Manifestations meurtrières au Tchad: 139 personnes remises en liberté

AFRICA RADIO

11 décembre 2022 à 20h36 par AFP

Cent trente-neuf personnes arrêtées au cours d'une manifestation réprimée dans un bain de sang en octobre au Tchad ont été remises en liberté dimanche soir après un mois et demi de détention, a annoncé le substitut du procureur de la République de N'Djamena.

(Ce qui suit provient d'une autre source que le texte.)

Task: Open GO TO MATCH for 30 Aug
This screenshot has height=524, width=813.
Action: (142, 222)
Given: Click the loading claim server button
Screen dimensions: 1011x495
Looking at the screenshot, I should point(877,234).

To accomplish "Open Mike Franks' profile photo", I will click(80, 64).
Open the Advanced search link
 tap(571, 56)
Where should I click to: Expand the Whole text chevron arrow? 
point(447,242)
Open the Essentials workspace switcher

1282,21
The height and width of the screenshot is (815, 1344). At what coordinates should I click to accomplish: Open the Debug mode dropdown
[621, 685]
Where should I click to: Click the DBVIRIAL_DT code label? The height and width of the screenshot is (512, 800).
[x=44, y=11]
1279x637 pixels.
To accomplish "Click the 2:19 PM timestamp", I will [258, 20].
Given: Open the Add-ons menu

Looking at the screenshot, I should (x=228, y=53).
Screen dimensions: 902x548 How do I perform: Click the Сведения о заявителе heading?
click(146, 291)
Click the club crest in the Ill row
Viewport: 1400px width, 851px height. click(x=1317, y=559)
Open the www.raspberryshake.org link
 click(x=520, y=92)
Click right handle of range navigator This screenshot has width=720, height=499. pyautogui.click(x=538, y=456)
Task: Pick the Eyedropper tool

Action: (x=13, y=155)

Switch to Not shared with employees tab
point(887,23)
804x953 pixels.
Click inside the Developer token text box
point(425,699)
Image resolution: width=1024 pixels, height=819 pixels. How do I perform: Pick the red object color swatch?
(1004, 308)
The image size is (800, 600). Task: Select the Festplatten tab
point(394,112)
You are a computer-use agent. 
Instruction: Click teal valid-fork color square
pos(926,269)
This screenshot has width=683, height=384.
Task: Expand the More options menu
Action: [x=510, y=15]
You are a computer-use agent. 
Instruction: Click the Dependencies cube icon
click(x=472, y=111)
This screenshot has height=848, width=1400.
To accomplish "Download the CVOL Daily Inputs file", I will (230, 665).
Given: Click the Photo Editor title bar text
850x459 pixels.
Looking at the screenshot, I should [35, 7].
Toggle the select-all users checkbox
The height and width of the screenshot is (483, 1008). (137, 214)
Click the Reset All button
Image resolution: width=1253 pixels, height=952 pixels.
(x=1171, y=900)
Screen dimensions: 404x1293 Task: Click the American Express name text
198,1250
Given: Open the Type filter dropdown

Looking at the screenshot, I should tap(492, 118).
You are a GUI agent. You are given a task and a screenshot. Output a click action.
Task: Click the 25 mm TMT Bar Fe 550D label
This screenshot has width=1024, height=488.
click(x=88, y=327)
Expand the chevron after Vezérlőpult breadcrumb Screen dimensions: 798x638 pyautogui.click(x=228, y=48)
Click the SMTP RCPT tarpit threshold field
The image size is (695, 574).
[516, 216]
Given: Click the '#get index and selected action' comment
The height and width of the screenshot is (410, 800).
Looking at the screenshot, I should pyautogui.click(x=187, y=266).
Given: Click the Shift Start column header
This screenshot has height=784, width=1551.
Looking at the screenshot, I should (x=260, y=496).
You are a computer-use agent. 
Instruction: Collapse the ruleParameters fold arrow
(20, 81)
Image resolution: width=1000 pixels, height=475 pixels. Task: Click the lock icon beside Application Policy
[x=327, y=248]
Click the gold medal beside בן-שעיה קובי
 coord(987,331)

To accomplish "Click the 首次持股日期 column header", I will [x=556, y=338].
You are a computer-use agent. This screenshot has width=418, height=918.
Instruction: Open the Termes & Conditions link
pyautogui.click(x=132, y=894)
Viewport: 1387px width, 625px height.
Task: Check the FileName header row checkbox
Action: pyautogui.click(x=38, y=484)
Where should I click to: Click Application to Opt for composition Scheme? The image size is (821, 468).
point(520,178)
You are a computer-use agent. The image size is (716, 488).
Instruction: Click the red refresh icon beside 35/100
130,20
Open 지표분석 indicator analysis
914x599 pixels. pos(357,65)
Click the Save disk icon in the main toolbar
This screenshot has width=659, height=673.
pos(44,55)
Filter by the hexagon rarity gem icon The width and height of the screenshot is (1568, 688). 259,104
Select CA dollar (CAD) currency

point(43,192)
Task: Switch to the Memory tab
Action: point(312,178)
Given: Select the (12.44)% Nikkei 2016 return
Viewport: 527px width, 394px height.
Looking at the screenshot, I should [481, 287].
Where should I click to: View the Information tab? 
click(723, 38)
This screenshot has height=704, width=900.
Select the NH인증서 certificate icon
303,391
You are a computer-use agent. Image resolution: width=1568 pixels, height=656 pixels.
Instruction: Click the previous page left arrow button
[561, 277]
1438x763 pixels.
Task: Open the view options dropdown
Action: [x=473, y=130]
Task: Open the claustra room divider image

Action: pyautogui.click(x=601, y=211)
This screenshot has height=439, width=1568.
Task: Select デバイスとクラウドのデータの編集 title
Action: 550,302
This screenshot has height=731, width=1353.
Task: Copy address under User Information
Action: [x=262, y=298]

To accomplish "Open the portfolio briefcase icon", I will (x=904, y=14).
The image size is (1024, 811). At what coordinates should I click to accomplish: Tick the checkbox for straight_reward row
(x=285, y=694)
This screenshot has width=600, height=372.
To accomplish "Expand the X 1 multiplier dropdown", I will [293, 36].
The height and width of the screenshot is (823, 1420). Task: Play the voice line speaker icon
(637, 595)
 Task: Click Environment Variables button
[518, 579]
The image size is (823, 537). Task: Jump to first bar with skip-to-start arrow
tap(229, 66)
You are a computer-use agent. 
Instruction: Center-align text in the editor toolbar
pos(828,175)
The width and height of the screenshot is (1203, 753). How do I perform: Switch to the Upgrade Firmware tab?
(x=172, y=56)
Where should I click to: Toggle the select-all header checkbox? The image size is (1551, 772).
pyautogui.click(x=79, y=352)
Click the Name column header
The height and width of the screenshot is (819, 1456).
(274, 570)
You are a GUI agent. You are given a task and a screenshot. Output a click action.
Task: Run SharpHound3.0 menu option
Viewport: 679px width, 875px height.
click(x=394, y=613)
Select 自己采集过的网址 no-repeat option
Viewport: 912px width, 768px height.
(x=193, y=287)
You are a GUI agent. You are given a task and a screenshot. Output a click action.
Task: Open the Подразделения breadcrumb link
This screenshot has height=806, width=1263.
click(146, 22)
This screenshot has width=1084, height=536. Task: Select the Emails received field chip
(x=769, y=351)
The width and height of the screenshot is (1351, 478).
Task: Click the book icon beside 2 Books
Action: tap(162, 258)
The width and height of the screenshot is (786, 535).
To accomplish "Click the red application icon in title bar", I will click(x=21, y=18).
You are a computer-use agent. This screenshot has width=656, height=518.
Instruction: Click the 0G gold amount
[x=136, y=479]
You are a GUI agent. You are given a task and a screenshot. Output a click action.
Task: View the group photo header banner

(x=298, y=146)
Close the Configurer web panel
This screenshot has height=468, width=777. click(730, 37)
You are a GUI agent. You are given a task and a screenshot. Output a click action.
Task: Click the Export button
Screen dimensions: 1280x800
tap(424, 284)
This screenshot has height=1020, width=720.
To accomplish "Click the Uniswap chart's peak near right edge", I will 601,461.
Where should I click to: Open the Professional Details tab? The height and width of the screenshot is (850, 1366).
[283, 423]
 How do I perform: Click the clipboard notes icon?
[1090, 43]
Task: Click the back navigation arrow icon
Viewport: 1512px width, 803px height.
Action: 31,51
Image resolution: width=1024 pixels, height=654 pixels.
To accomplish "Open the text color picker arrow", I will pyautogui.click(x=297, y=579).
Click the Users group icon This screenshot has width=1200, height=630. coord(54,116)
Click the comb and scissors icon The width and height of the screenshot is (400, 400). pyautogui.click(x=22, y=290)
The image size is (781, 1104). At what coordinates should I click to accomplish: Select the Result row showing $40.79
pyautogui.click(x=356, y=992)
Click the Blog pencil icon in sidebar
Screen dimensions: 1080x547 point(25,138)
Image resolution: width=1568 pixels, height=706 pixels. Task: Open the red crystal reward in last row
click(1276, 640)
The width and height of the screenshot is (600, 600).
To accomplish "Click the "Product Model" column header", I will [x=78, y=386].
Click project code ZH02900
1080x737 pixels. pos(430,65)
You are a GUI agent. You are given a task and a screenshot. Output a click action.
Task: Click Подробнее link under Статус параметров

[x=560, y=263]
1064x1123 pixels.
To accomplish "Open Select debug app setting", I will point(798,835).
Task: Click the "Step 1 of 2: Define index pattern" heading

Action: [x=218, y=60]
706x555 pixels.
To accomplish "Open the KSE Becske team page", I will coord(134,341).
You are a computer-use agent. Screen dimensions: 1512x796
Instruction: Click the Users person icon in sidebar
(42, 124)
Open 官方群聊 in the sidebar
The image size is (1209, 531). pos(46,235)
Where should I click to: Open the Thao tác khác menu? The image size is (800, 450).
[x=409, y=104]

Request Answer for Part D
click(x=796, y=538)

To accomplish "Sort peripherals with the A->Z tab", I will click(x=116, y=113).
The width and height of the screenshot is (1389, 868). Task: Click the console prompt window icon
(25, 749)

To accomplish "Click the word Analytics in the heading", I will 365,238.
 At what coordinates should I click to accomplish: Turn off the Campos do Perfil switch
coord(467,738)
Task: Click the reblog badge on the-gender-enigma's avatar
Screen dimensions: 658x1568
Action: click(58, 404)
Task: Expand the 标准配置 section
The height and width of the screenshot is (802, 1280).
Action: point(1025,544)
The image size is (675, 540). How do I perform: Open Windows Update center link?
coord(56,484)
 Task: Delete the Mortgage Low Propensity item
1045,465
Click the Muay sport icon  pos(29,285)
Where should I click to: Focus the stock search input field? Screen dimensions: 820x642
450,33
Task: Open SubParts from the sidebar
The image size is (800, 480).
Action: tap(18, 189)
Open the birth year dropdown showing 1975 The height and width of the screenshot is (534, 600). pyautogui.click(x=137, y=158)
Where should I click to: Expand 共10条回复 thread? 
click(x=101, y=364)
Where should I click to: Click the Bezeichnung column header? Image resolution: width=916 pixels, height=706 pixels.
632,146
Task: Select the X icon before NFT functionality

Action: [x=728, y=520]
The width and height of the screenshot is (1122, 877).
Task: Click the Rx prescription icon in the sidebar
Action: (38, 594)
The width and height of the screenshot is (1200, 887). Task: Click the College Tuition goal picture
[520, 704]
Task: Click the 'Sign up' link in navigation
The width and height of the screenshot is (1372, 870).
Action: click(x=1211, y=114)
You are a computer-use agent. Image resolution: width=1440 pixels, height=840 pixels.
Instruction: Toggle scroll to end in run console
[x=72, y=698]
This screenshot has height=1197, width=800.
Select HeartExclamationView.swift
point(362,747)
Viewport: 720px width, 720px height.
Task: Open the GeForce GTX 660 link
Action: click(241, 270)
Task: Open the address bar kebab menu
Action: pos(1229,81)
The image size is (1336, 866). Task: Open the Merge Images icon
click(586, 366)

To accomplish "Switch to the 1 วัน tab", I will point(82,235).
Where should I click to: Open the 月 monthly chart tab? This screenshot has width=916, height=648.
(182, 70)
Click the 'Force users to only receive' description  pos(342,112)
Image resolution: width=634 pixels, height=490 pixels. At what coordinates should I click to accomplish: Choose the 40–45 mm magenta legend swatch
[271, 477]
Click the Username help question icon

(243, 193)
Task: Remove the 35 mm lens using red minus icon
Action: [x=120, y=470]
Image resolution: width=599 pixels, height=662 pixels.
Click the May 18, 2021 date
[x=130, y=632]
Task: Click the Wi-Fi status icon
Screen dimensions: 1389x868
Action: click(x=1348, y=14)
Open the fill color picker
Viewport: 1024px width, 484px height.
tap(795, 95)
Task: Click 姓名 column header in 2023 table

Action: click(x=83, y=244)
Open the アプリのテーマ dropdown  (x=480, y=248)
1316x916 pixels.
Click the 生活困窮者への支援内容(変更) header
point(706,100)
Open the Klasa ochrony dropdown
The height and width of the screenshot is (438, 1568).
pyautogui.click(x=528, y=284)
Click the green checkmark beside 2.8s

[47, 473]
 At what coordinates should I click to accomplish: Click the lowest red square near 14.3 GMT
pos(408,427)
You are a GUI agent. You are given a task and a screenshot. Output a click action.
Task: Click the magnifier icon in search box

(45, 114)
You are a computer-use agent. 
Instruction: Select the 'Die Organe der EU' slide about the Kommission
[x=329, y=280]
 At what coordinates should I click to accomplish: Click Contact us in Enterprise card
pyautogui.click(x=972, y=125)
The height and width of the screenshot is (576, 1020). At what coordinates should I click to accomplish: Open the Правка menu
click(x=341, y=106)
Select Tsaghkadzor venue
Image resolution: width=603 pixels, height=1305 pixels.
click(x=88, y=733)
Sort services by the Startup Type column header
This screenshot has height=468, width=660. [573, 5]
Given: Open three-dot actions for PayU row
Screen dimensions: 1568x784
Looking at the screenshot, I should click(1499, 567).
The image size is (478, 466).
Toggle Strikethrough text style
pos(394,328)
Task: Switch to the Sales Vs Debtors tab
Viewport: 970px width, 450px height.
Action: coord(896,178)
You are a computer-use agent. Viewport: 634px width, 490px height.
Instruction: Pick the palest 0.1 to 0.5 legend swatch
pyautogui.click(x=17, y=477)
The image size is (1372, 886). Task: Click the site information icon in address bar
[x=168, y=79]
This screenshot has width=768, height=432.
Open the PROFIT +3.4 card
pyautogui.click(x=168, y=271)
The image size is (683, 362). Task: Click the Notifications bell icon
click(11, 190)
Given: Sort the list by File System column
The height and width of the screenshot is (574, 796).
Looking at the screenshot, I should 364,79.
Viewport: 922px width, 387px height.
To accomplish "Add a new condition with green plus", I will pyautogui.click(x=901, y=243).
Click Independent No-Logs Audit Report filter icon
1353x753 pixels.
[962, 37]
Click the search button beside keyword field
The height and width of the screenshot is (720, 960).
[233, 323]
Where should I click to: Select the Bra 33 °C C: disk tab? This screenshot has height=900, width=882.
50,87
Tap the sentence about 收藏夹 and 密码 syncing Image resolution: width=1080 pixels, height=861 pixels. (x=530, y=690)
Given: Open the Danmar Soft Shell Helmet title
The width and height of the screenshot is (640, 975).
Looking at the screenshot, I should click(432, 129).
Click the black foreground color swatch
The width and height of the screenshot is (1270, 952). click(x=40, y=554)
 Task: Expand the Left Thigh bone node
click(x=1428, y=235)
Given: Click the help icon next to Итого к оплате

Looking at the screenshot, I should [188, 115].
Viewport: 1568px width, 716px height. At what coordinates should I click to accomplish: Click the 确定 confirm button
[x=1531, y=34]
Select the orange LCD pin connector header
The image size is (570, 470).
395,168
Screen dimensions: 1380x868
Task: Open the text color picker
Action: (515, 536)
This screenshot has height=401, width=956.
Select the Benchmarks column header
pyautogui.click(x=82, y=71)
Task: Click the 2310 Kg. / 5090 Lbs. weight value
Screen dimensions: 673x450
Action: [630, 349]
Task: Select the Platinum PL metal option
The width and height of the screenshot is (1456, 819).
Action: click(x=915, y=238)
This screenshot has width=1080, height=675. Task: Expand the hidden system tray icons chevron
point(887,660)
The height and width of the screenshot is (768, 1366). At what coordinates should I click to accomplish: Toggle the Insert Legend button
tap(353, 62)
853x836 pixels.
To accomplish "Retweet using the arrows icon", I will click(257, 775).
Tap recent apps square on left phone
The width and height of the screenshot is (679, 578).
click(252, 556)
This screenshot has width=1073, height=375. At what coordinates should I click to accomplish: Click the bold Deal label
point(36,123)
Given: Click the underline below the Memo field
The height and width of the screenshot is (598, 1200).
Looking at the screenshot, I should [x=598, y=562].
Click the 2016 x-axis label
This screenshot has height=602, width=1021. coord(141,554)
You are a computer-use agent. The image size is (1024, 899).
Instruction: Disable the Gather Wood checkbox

Au total, 80 d'entre elles ont écopé de un à deux ans d'emprisonnement avec sursis et les 59 autres ont été relaxées à l'issue d'un procès de masse de 401 personnes. "Toutes ces personnes sont munies d'un ordre de libération. Dès cet instant elles sont libres et peuvent rentrer chez elles", a déclaré à l'AFP le second substitut du procureur de N'Djamena, Rachid Mahamat Allamine. Ce procès s'est tenu à huis clos fin novembre pendant quatre jours, sans avocats et sans médias indépendants, dans le bagne de Koro Toro à 600 km au nord-est de N'Djamena, la capitale, où les manifestants arrêtés avaient été massivement transférés. Lors de ce même procès, 262 personnes ont été condamnées à des peines de 2 à 3 ans de prison ferme pour "attroupement non autorisé, destruction de biens, incendie volontaire, violence et voies de fait et trouble à l'ordre public". Les 139 hommes sont arrivés en fin de journée au ministère de la justice à N'Djamena à bord de véhicules militaires après 48 heures de route depuis la prison de Koro Toro et avaient l'air fatigués, a constaté un journaliste de l'AFP. Ils avaient été arrêtés à N'Djamena pendant et après la manifestation organisée le 20 octobre contre le pouvoir qui avait fait une cinquantaine de morts, essentiellement dans la capitale, quand les forces de l'ordre avaient ouvert le feu sur la moindre tentative de rassemblement. Le pouvoir avait alors reconnu l'arrestation de 601 personnes pour la capitale et leur transfert dans la prison de haute sécurité de Koro Toro. Le président de transition Mahamat Idriss Déby Itno les avait accusés d'avoir voulu mener une "insurrection" et une tentative de "coup d'Etat". Jeudi, 80 jeunes âgés de 13 à 18 ans ont été remis en liberté provisoire. A ce jour, les cas de plus de 200 personnes sur les quelque 600 arrêtées sont encore sous le coup d'une enquête menée par des juges d'instruction.